Styrax & Charcoal

A few years back when I got my first bottle of ethanol I literally tinctured anything that came my way. I ordered tons of materials from incense suppliers and herbalists. Once I ordered styrax. Since Cuir Styrax by Prada is one of my favourite fragrances I surely needed this material. Surprisingly, when it arrived it was neither a resin nor some liquid but little pieces of charcoal smelling heavenly. Probably meant to be burnt – I tinctured them. Resulting in a lovely tincture of unknown concentration.

I ordered more from another supplier. A big bottle. You know what’s coming next. I encountered styrene. As a regular beginner I blamed it on the supplier. Bad stuff this must be. Nasty solvent residues. I put the bottle aside and forgot about it. Until i learned more about this material and set up an experiment.

I diluted 3 g of Styrax Honduras in ethanol (at 30%), took 15 g of charcoal* and dripped the dilution onto it until the charcoal was saturated and repeated this procedure several times as soon as most of the ethanol (and other fleeting molecules, assumingly the undesired ones) had evaporated. After the entire solution was applied I let the charcoal sit for one week and observed the change in smell.
I weighted the charcoal. It was 17.8 g. Obviously not only the ethanol evaporated. Then I tinctured it in 26 g of ethanol for two days.
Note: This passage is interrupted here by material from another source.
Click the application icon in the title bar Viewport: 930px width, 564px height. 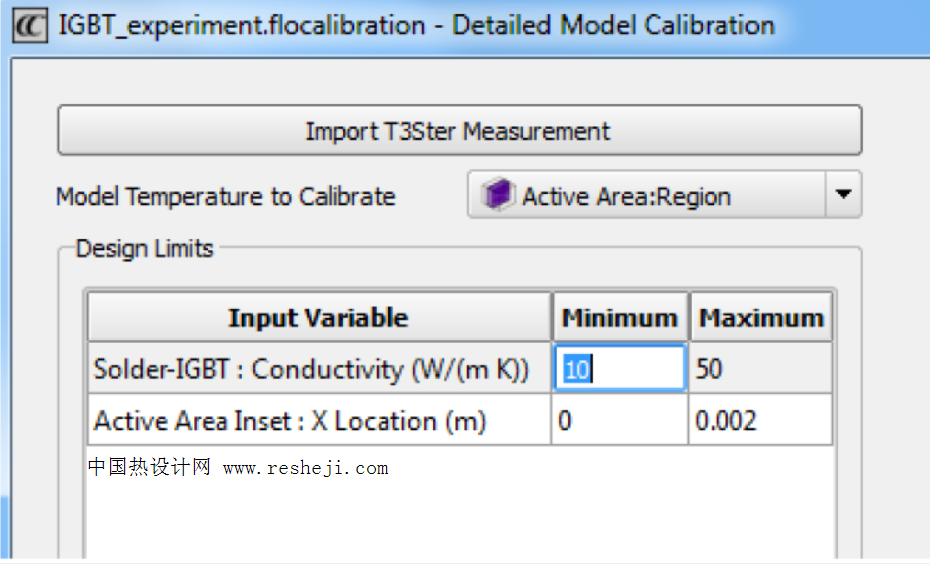pyautogui.click(x=30, y=25)
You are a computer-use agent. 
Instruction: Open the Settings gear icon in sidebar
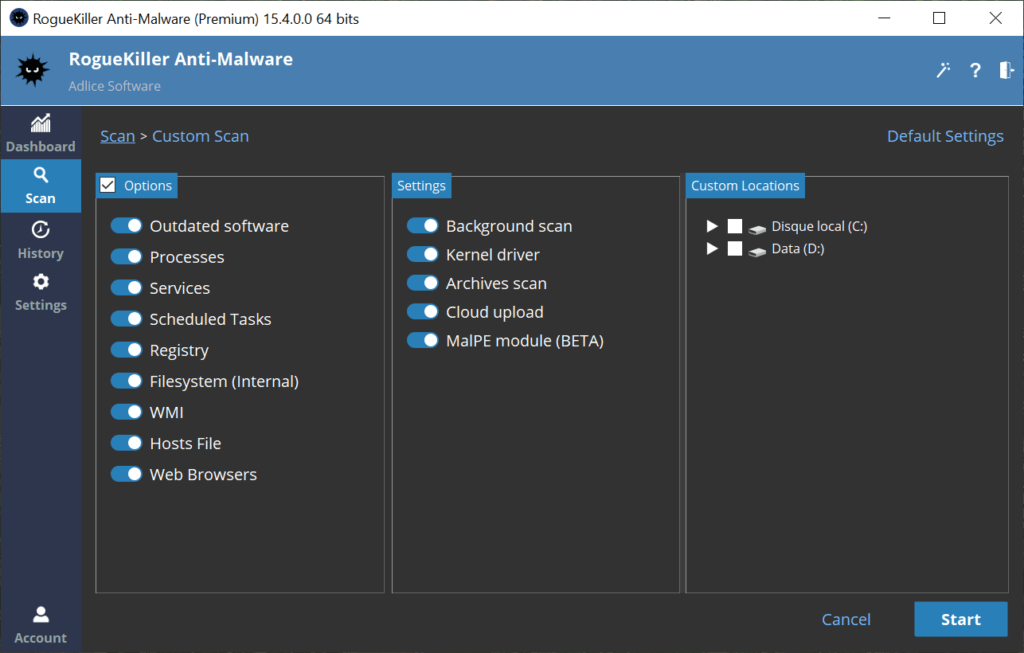[x=40, y=282]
The result is amazing. No styrenes. A warm, leathery, animalic smell with a slight cinnamic promise in the background.
After filtering the charcoal it still smelled intensely. So, if I would do it again, I took less styrax (maybe 1 g) but diluted at 50% and I made different batches of charcoal pieces, letting them sit for varied periods of time before tincturing them (in more ethanol).

Maybe you’ve got a dismissed bottle of styrax, too, that deserves a second chance!

*I had bamboo charcoal at hand. Any sort will do the trick, I guess. By the way, placing pieces of charcoal around your work place will significantly reduce olfactory pollution.